▶ **What the task asks**: Output every entry exactly as written.

Records from a data collection:

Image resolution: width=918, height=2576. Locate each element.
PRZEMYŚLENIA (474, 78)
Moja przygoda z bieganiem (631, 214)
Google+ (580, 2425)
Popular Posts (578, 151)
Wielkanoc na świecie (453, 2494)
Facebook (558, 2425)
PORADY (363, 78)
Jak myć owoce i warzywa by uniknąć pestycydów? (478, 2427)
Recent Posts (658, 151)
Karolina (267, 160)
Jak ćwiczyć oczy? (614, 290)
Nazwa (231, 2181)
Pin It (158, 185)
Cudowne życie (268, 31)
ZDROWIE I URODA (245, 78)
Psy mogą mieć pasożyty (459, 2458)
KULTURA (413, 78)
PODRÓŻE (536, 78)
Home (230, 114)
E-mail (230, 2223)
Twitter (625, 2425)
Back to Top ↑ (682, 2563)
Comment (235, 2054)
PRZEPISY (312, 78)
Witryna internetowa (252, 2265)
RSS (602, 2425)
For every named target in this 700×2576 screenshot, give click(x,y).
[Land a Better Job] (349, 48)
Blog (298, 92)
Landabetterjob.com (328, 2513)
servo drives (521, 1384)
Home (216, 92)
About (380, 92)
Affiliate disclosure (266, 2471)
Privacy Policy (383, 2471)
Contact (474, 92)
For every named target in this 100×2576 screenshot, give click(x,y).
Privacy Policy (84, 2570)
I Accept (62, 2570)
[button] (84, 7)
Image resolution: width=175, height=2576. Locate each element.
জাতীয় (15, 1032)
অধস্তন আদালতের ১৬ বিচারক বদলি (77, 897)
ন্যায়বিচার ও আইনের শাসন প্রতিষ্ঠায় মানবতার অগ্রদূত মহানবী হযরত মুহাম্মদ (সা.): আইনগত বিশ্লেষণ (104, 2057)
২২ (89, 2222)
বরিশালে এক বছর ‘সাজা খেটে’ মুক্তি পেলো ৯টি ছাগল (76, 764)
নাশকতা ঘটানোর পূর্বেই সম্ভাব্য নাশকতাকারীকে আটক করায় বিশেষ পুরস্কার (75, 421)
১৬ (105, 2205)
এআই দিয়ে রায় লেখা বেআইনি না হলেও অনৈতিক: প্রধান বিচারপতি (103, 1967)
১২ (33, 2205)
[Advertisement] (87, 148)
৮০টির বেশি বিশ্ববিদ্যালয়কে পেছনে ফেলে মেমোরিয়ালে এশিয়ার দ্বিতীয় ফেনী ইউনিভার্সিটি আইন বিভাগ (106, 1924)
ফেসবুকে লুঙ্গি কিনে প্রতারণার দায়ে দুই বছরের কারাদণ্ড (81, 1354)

▶ **Answer space**:
Image resolution: width=918, height=2576. Locate each element.
PRZEMYŚLENIA (474, 78)
Moja przygoda z bieganiem (631, 214)
Google+ (580, 2425)
Popular Posts (578, 151)
Wielkanoc na świecie (453, 2494)
Facebook (558, 2425)
PORADY (363, 78)
Jak myć owoce i warzywa by uniknąć pestycydów? (478, 2427)
Recent Posts (658, 151)
Karolina (267, 160)
Jak ćwiczyć oczy? (614, 290)
Nazwa (231, 2181)
Pin It (158, 185)
Cudowne życie (268, 31)
ZDROWIE I URODA (245, 78)
Psy mogą mieć pasożyty (459, 2458)
KULTURA (413, 78)
PODRÓŻE (536, 78)
Home (230, 114)
E-mail (230, 2223)
Twitter (625, 2425)
Back to Top ↑ (682, 2563)
Comment (235, 2054)
PRZEPISY (312, 78)
Witryna internetowa (252, 2265)
RSS (602, 2425)
For every named target in this 700×2576 screenshot, give click(x,y).
[Land a Better Job] (349, 48)
Blog (298, 92)
Landabetterjob.com (328, 2513)
servo drives (521, 1384)
Home (216, 92)
About (380, 92)
Affiliate disclosure (266, 2471)
Privacy Policy (383, 2471)
Contact (474, 92)
For every named target in this 100×2576 screenshot, give click(x,y).
Privacy Policy (84, 2570)
I Accept (62, 2570)
[button] (84, 7)
Image resolution: width=175, height=2576. Locate each element.
জাতীয় (15, 1032)
অধস্তন আদালতের ১৬ বিচারক বদলি (77, 897)
ন্যায়বিচার ও আইনের শাসন প্রতিষ্ঠায় মানবতার অগ্রদূত মহানবী হযরত মুহাম্মদ (সা.): আইনগত বিশ্লেষণ (104, 2057)
২২ (89, 2222)
বরিশালে এক বছর ‘সাজা খেটে’ মুক্তি পেলো ৯টি ছাগল (76, 764)
নাশকতা ঘটানোর পূর্বেই সম্ভাব্য নাশকতাকারীকে আটক করায় বিশেষ পুরস্কার (75, 421)
১৬ (105, 2205)
এআই দিয়ে রায় লেখা বেআইনি না হলেও অনৈতিক: প্রধান বিচারপতি (103, 1967)
১২ (33, 2205)
[Advertisement] (87, 148)
৮০টির বেশি বিশ্ববিদ্যালয়কে পেছনে ফেলে মেমোরিয়ালে এশিয়ার দ্বিতীয় ফেনী ইউনিভার্সিটি আইন বিভাগ (106, 1924)
ফেসবুকে লুঙ্গি কিনে প্রতারণার দায়ে দুই বছরের কারাদণ্ড (81, 1354)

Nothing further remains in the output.